Architecture & Data Flow

This document gives you visibility into the production architecture for the inference MVP. It is intentionally higher-level than internal runbooks.

High-Level Diagram

MERMAID

flowchart TD
    Client[Client / SDK / App] 
    -->|OpenAI format + Bearer key| EdgeProxy[Hypervize Edge Proxy]

    EdgeProxy -->|Authentication, model routing, usage metering| ElasticNetwork[Elastic Inference Network]

    EdgeProxy -->|Dedicated endpoint routing| DedicatedPlatform[Dedicated Inference Platform]

    DedicatedPlatform -->|Managed high-performance runtime| UserEndpoint[Your Dedicated Endpoint]

    subgraph "Control Plane"
        Dashboard[Hypervize Dashboard]
        ProvisionAPI[/api/provision]
        ControlDB[(Control Plane Database)]
    end

    Dashboard --> ProvisionAPI
    ProvisionAPI --> DedicatedPlatform
    ProvisionAPI --> ControlDB

    LifecycleSystem[Lifecycle & Notification System]
    DedicatedPlatform --> LifecycleSystem
    LifecycleSystem --> ControlDB
    LifecycleSystem -->|Email notifications| User

Elastic Path (Most Common)

Client sends a standard OpenAI-compatible request to /api/chat/completions.
The Edge Proxy performs authentication (API key or session) and resolves the model against the catalog.
The request is routed over Hypervize’s global Elastic Inference Network.
The response stream (with token usage metadata) flows back through the proxy for metering and normalization.
The client receives standard SSE chunks.

All authentication, model translation, and usage metering are handled centrally at the proxy layer. This gives us consistent observability and a single place to apply future features (rate limits, tool routing, etc.).

Dedicated Path

You submit a provisioning request through the dashboard or API (POST /api/provision).
Hypervize performs intelligent hardware sizing based on the model (using metadata when available, with name-based fallbacks).
We provision and configure dedicated GPU capacity with auto-scaling policies on your behalf. The endpoint starts in building status.
You receive the permanent endpt-xxx identifier and callable URL immediately.
Our managed inference runtime boots the model with your configuration (including any provided Hugging Face token for gated models).
A background lifecycle system monitors the endpoint and transitions it to up (or failed). You receive an email notification on terminal states.
Once online, traffic to /api/d/endpt-xxx/chat/completions is routed directly to your dedicated capacity with the same streaming semantics as Elastic.
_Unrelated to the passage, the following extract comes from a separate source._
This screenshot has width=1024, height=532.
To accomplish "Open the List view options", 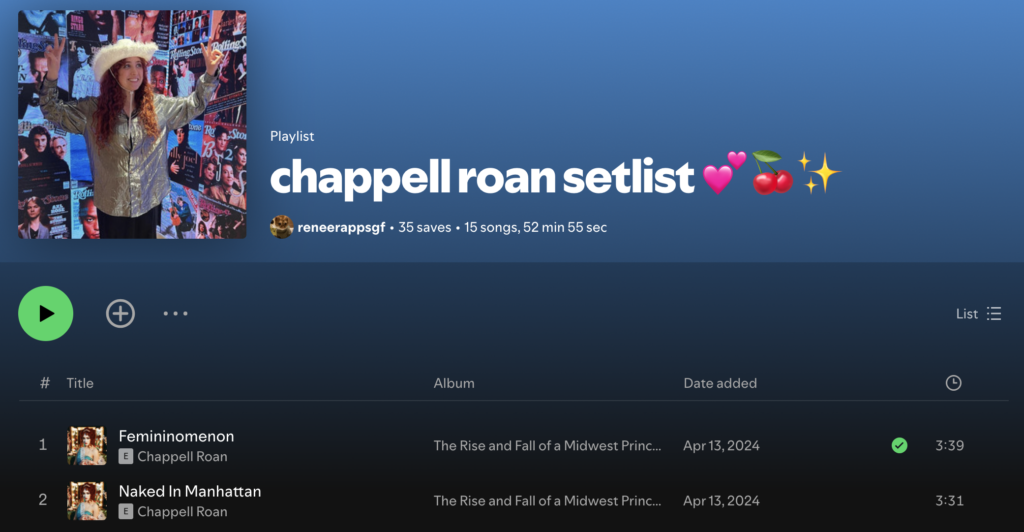I will pyautogui.click(x=978, y=313).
Fast Cold Starts & Scale-to-Zero (Dedicated)

Dedicated endpoints support scale-to-zero. When there's no traffic for a while the endpoint hibernates (you'll see SLEEPING in the dashboard). The next request wakes it up (WAKING UP status).
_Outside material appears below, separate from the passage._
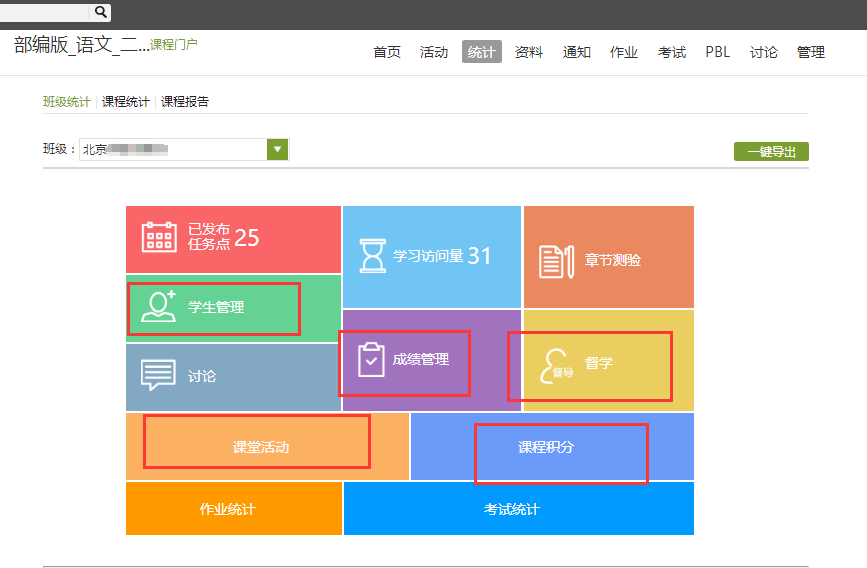Expand the 班级 dropdown arrow
This screenshot has height=568, width=867.
tap(277, 150)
We keep a secure cache of your model weights so wake-ups are much faster than a full cold start. In the playground you'll see a clear message while it's waking. Most users experience quick resume times once the hardware is allocated.

This lets you run dedicated capacity cost-effectively for variable workloads.

Data Stores & Infrastructure

Hypervize maintains a control plane database that stores users, API keys, endpoint metadata, autoscaling configurations, pricing, and telemetry settings.

Model weights for dedicated endpoints are stored in secure, customer-isolated storage with a high-performance caching layer optimized for fast loading.

Logs and metrics for your dedicated endpoints are collected and made available through the dashboard.

Security Model (MVP)

All inference traffic (Elastic and private Dedicated) is authenticated at the Hypervize Edge Proxy.
Dedicated endpoints run on isolated, Hypervize-managed GPU capacity with strict tenancy boundaries.
No customer prompts or completions are retained beyond what is required for metering, debugging, and abuse prevention.
API keys are stored securely and can be revoked instantly with no grace period.

Observability (Current)

The Edge Proxy logs all usage events (with keys redacted).
Dedicated endpoints surface container logs and basic telemetry through the dashboard.
Additional GPU-level metrics and advanced monitoring are on the post-MVP roadmap.

Future Directions (Post-MVP)

LiteLLM or custom router for more sophisticated model routing
Full agentic tool execution loop (see agentic_plan.md)
Multi-region + multi-cloud dedicated options
Customer-managed keys / private VPC endpoints

This architecture has been deliberately kept focused and maintainable for the MVP while still delivering on the core promise of a unified, high-performance inference platform with both serverless and dedicated options.